Published on 13 September 2021
The recent furore caused by the proposed banning of ‘explicit’ content and then the reversal of that decision by OnlyFans has shed a light on a particular area of the internet where gender and finance meet.
Here, University of Sunderland academic and Professor of Language and Culture, Angela Smith looks at how the forum has offered control to women in an industry notorious for exploiting them.
The OnlyFans subscription social network was set up in 2016 to provide a place where users could generate income from subscribers who paid to view their content.
Initially the site was marketed as a way for would-be celebrities to manage their social media profiles, including those who offered services such as cooking videos and exercise routines.
However, almost immediately, it was seen as a place where explicit sexual content could be produced and ‘sold’ through the subscription service.
The pandemic escalated a process which had begun a few years earlier, where sex workers could earn money in the relative safety of the online environment rather than the streets.
Professor Smith said: “To counter concerns about underage content, OnlyFans boasted of safeguarding measures that went beyond industry recommended standards.
“However, various studies found that underage porn could be found on several subscription sites, including OnlyFans, and this was coupled with an increasing intolerance of explicit content on social media more generally, hence the recent 2021 decision by OnlyFans to declare it was banning sexually explicit content.”
So what’s the problem? The desire to protect underage users, and the longstanding desire to protect women in particular from sexual exploitation seemed to have been victorious.
However, Professor Smith looks at things from a slightly different perspective.
She said: “Many of the people who were using OnlyFans to generate personal income were actually people who are self-employed and engage in producing sexually explicit content as a relatively safe and enjoyable way to generate income.
“The idea of women being sexual subjects gained wide acceptance during the 1990s with the arrival of post feminism, where the freedom to choose included the notion of the freed sexual being. This extended into popular culture, with pole dancing classes being marketed for the middle class woman.
“Female sexuality became visible and, more importantly, normalised. The arrival of social networking sites also liberated the porn industry from the rather seedy confines of the studio, and made it possible for individuals to make their own videos and easily upload them to site, such as OnlyFans.
“The exploitation of sex workers that was found in the sex industry, both in the studio and on the streets, could be avoided if these workers took control of their own content. These are the people whose income would be affected if OnlyFans removed their content.

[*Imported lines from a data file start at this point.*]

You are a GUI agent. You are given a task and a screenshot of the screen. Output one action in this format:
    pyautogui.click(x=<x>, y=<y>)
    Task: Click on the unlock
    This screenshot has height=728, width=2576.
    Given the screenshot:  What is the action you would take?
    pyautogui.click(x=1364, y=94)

“So it would seem that the announcement from OnlyFans that they would be reversing their decision - but, notably, it was ‘suspended’, rather than abandoned - was one that should be celebrated.”
However, Professor Smith believes we need to look at the wider, more underlying issues.
She said: “The issue is that of female sexual exploitation. The women who are sex workers and are found on OnlyFans are part of a wider porn industry which is unique in that it is the only industry where women earn more than men.
“Why is this? Well, we need to look at who is paying for content, and that is mostly male viewers. There is a market for the female consumption of porn, but this is much smaller than that for male-orientated porn.
“The idea of the ‘male gaze’ is central to this, and has been extensively explored from its origins in the Ancient world. Owing to various shifts in morality, the object of the male gaze – usually the female body – has shifted in and out of view throughout history. What we are seeing in the OnlyFans case is how this shift is now being managed by the women themselves.”